Dataset entries

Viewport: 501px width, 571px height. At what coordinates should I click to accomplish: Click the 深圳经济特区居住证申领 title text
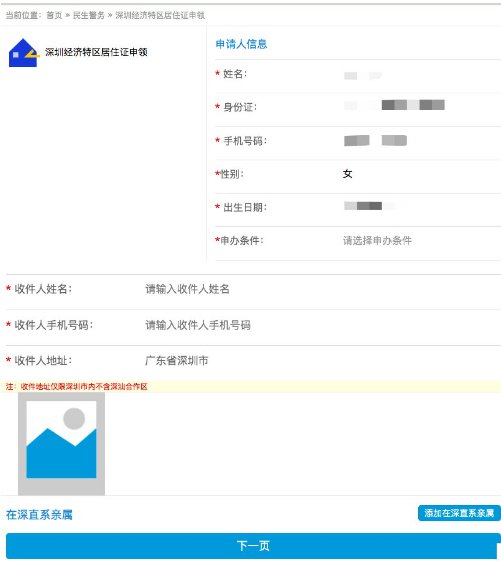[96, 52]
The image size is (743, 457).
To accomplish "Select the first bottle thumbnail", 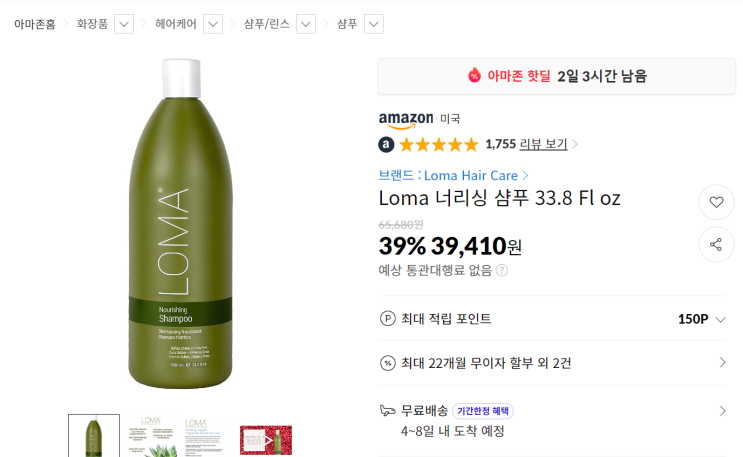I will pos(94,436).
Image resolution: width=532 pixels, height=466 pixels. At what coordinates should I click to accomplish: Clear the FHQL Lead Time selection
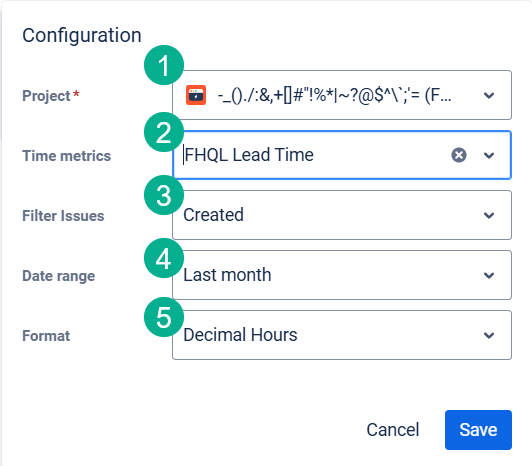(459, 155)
* * *
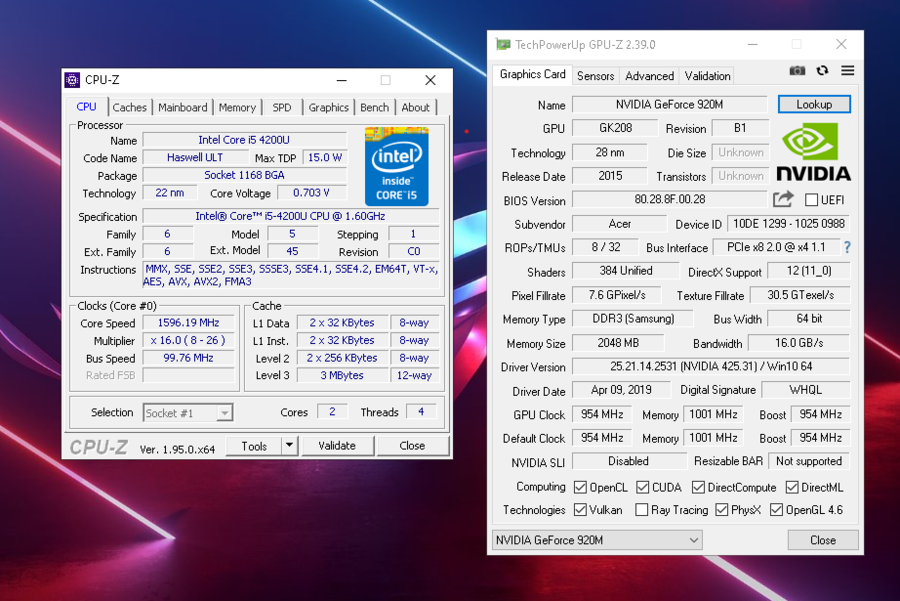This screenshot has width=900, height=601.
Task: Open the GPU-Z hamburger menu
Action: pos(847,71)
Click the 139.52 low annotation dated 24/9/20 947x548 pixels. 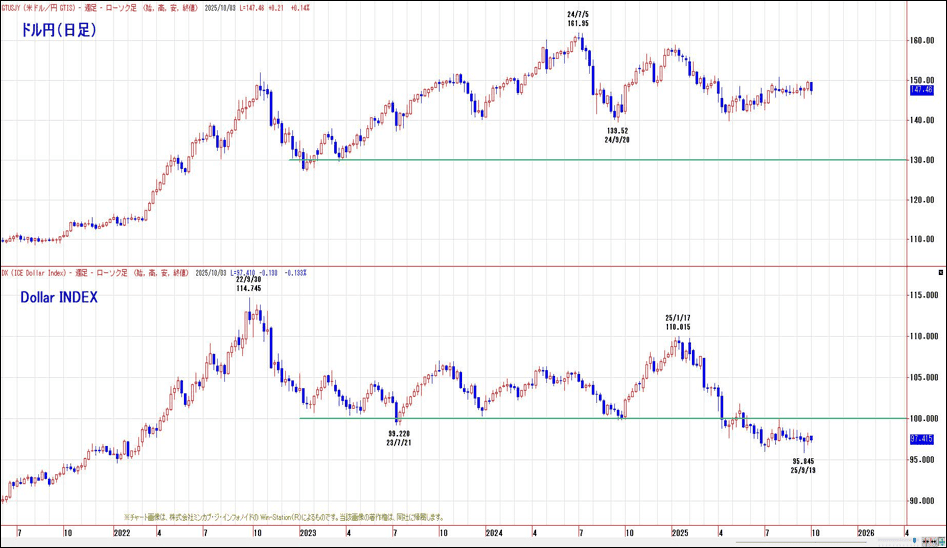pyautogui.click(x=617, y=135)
...
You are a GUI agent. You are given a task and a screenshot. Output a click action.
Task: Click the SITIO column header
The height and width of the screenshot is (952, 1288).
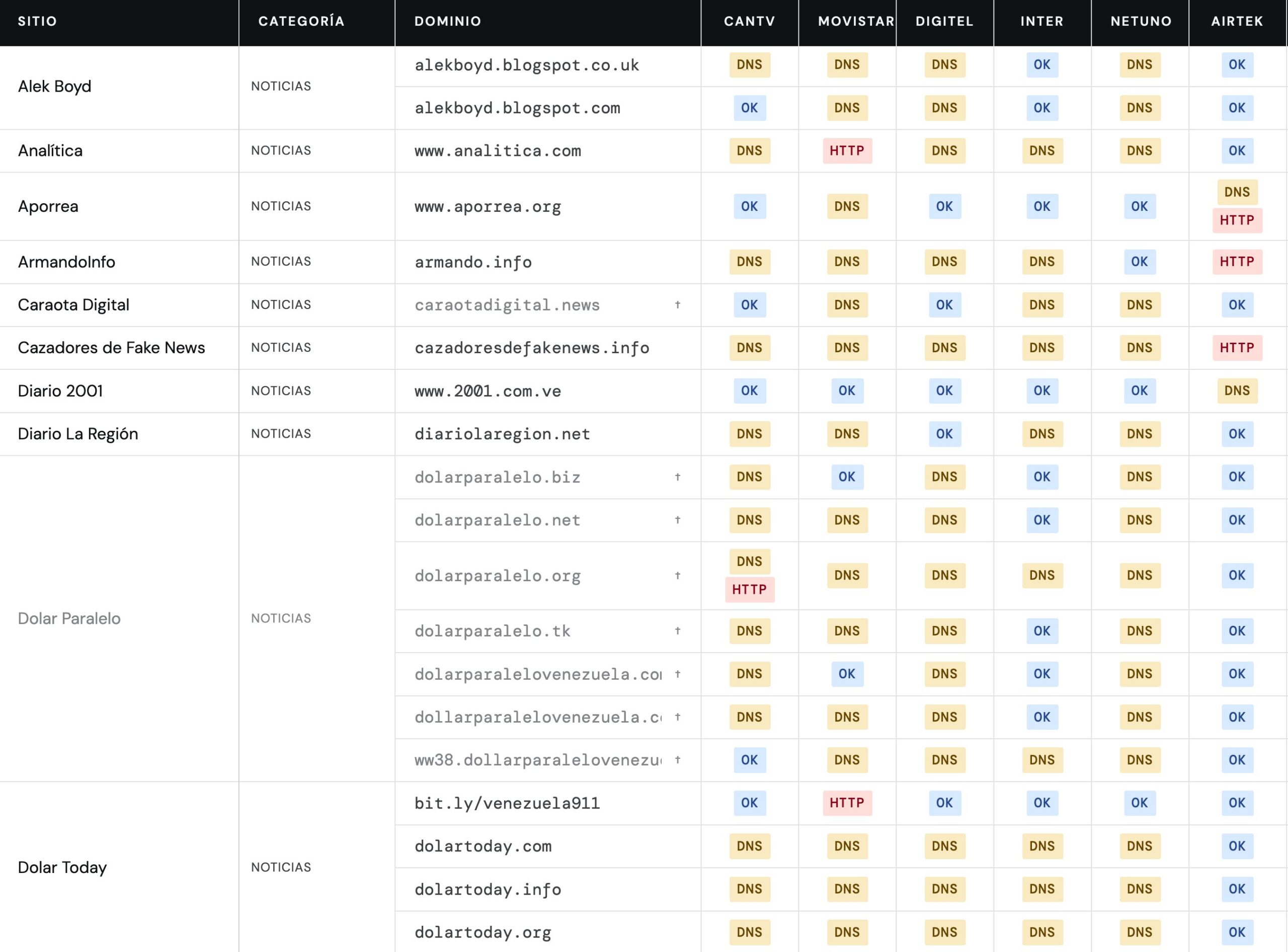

Task requirements
In the listing above, find the line containing "You are a GUI" and the line containing "The height and", then repeat those two lines and everything between them exactly.

Written response
You are a GUI agent. You are given a task and a screenshot. Output a click action.
Task: Click the SITIO column header
The height and width of the screenshot is (952, 1288).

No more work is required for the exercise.